##### Available data
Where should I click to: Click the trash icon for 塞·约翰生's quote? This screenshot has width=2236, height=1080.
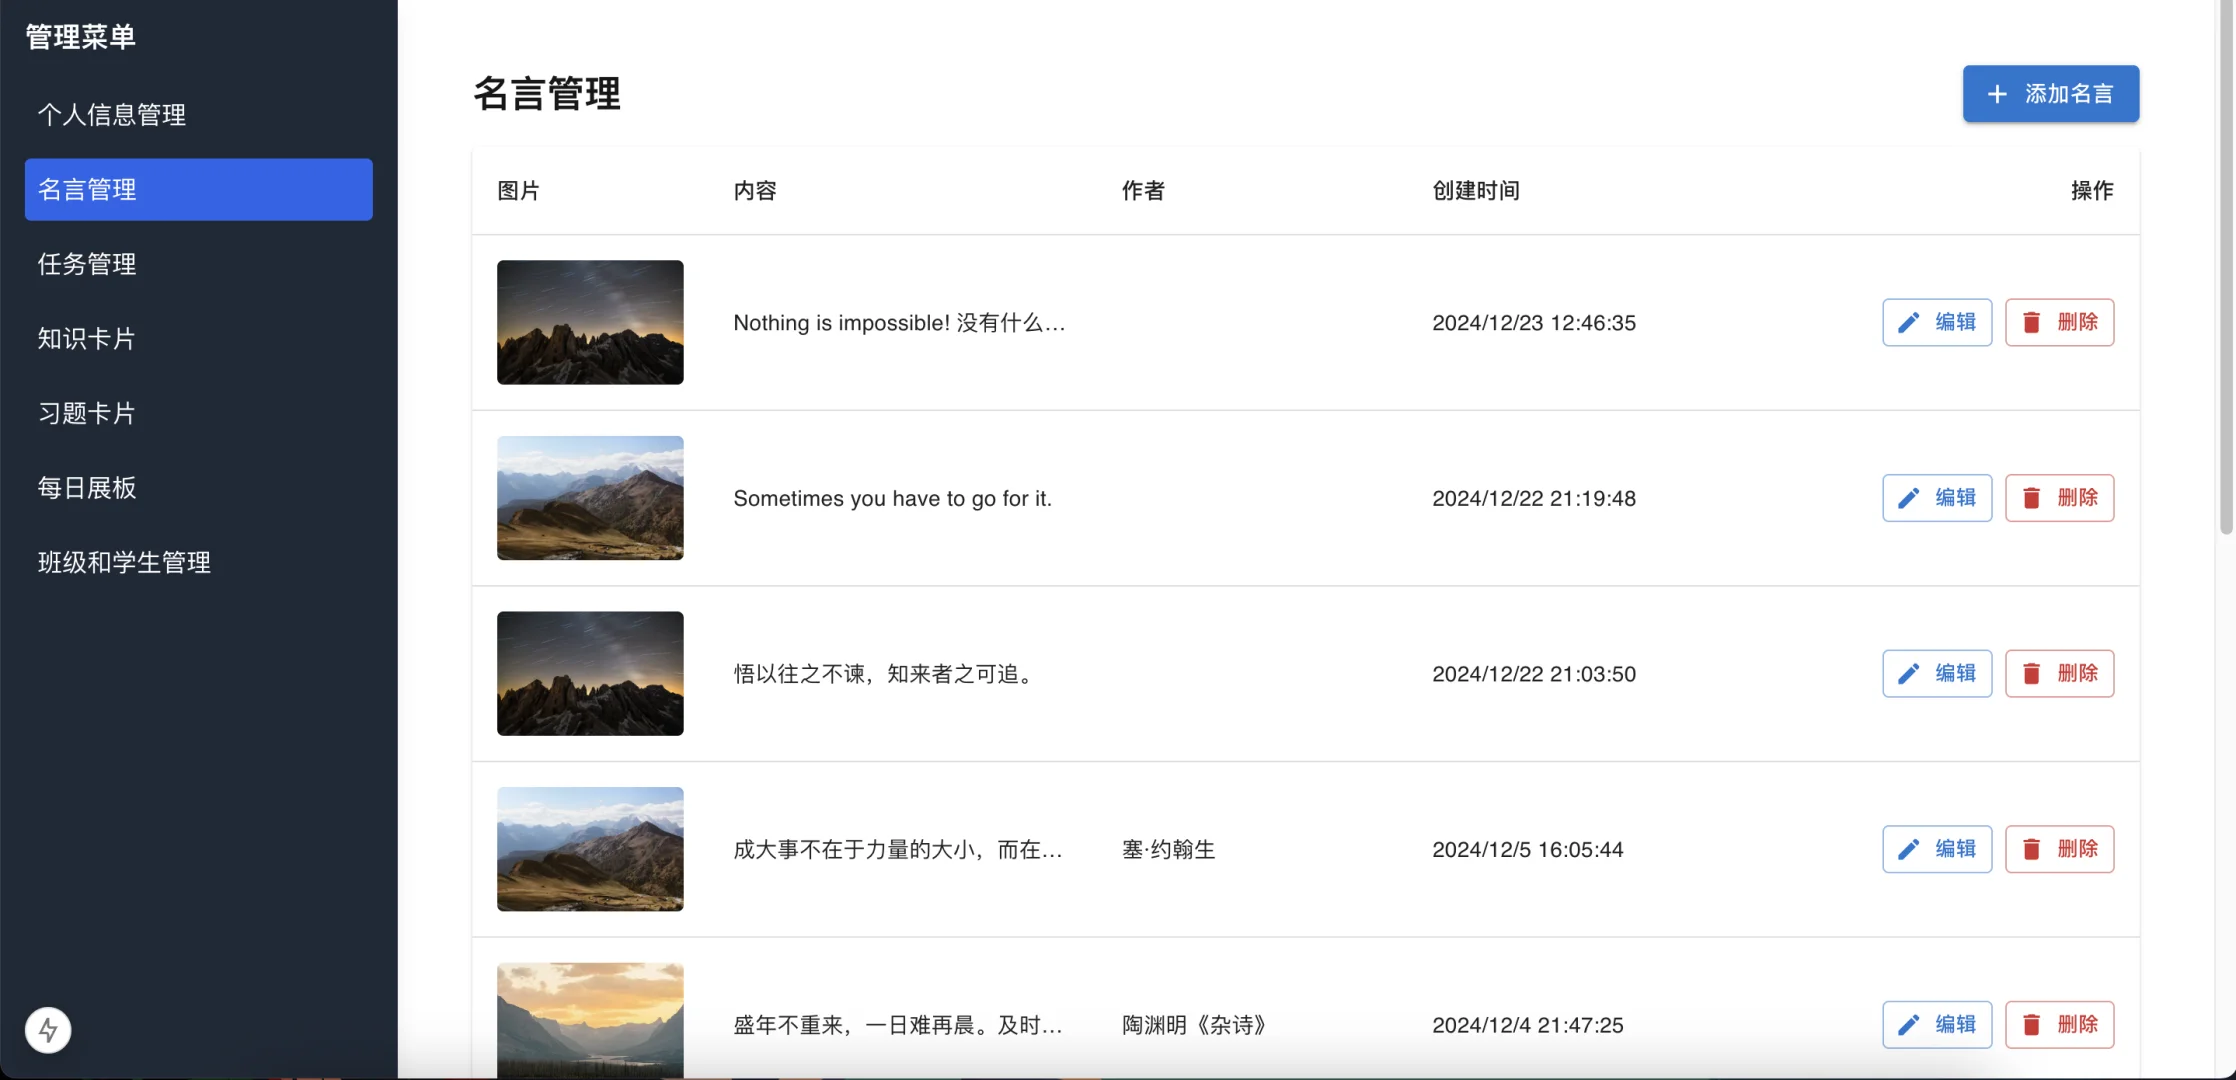(x=2032, y=849)
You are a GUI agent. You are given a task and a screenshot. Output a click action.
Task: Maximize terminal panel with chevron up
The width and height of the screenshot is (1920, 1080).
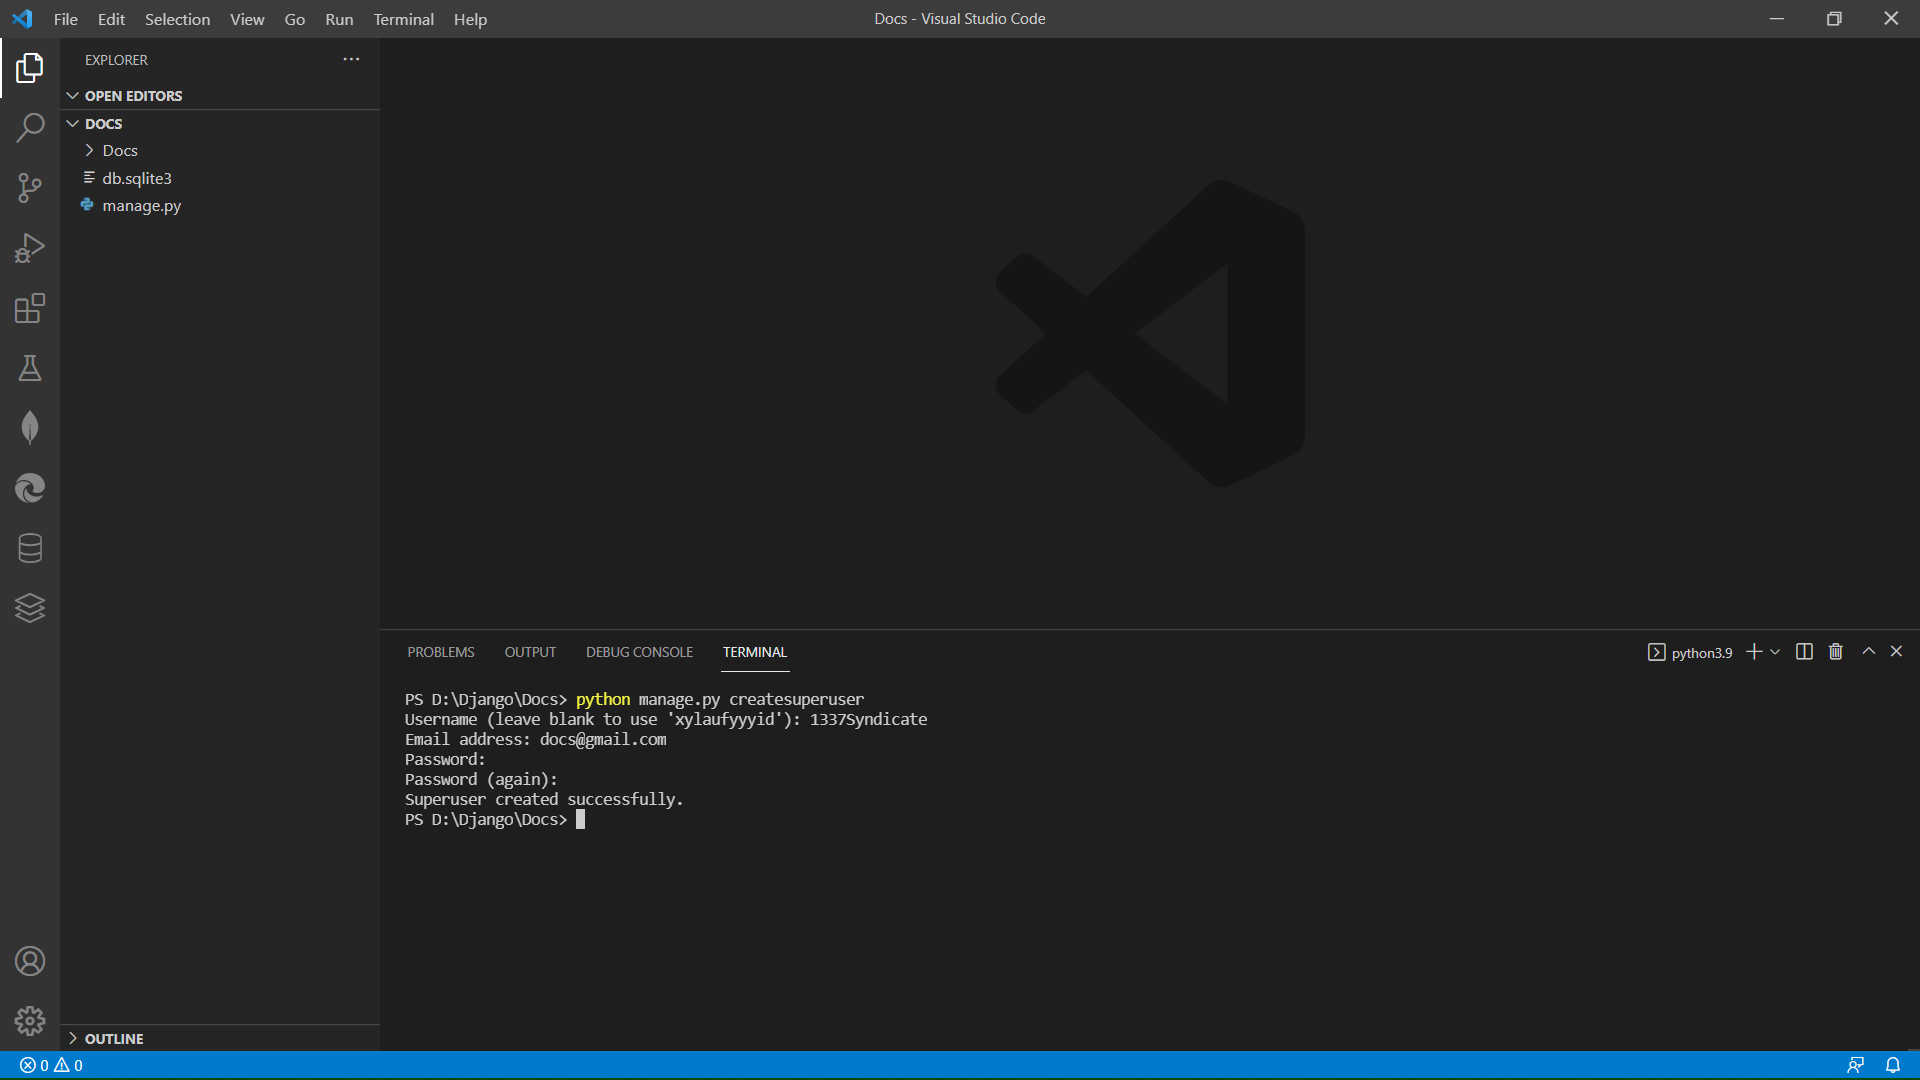click(x=1868, y=652)
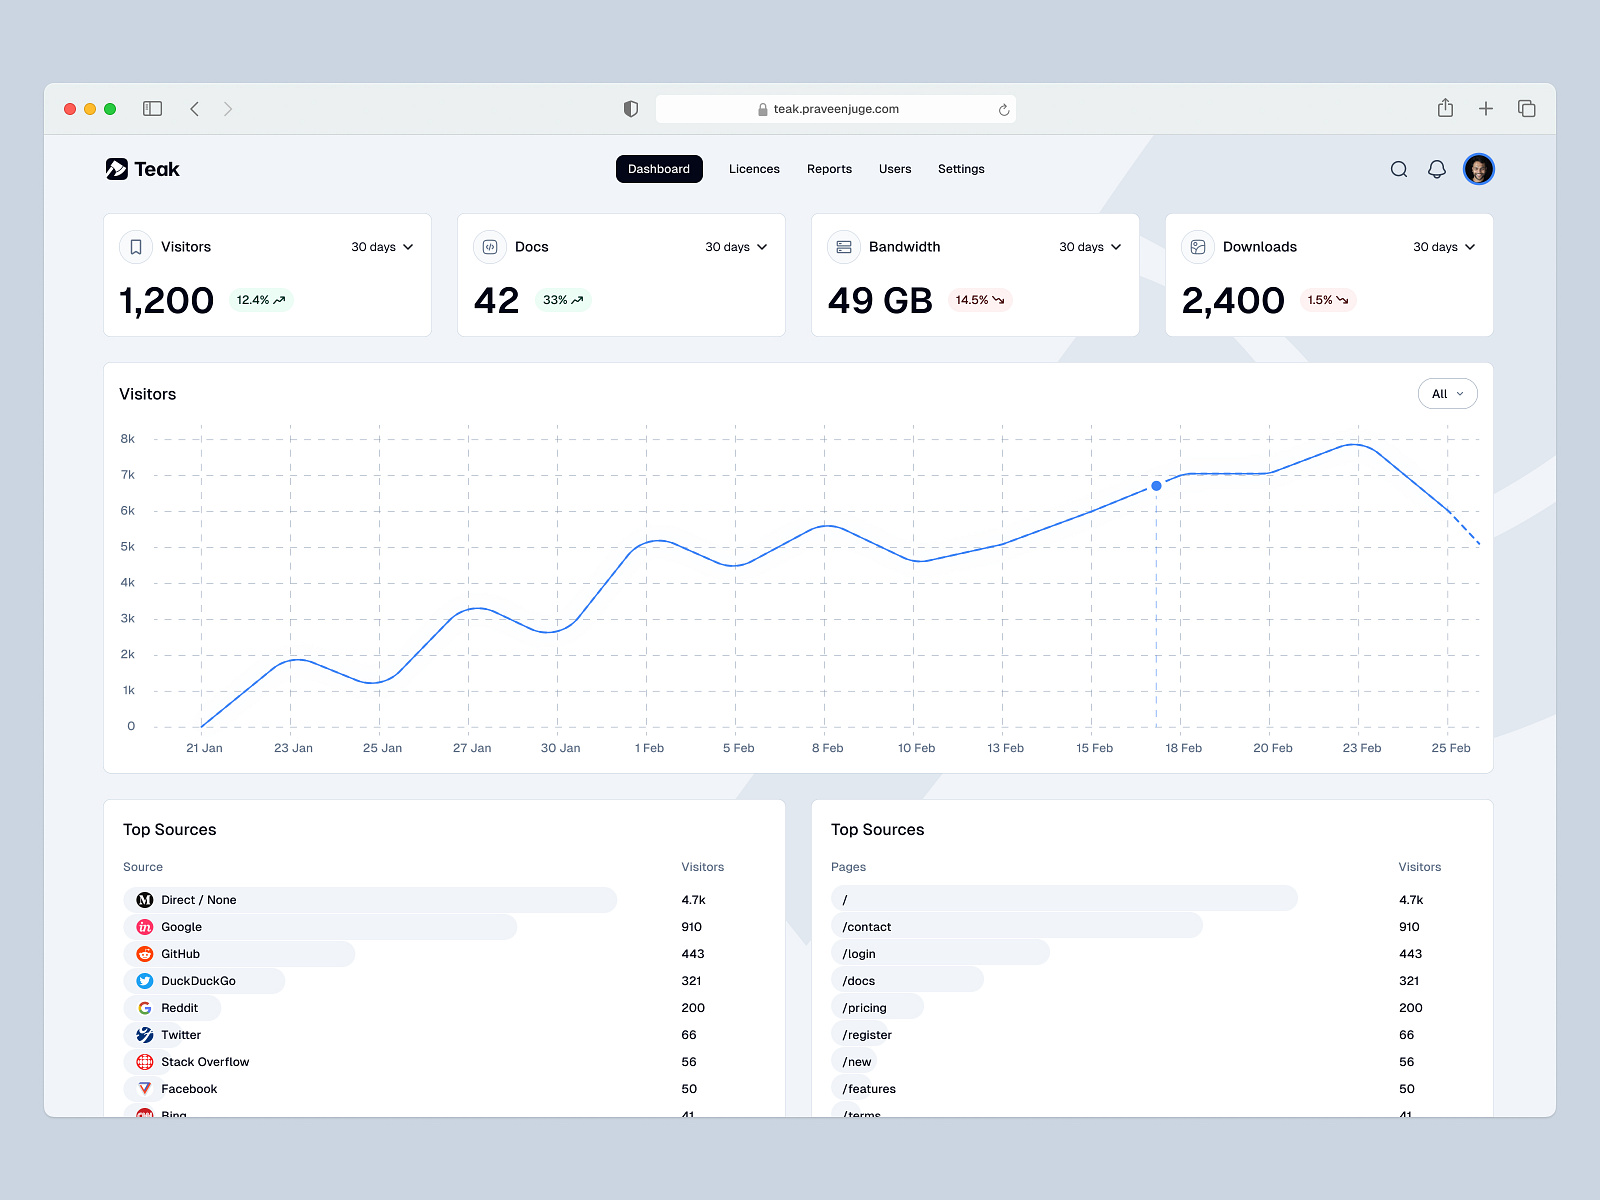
##########
When the line containing "The width and" has been located, retype it and each line after it through the end of the records, excluding the pictures and adding nothing else.

*Exercise solution*
The width and height of the screenshot is (1920, 1080).
click(x=1868, y=652)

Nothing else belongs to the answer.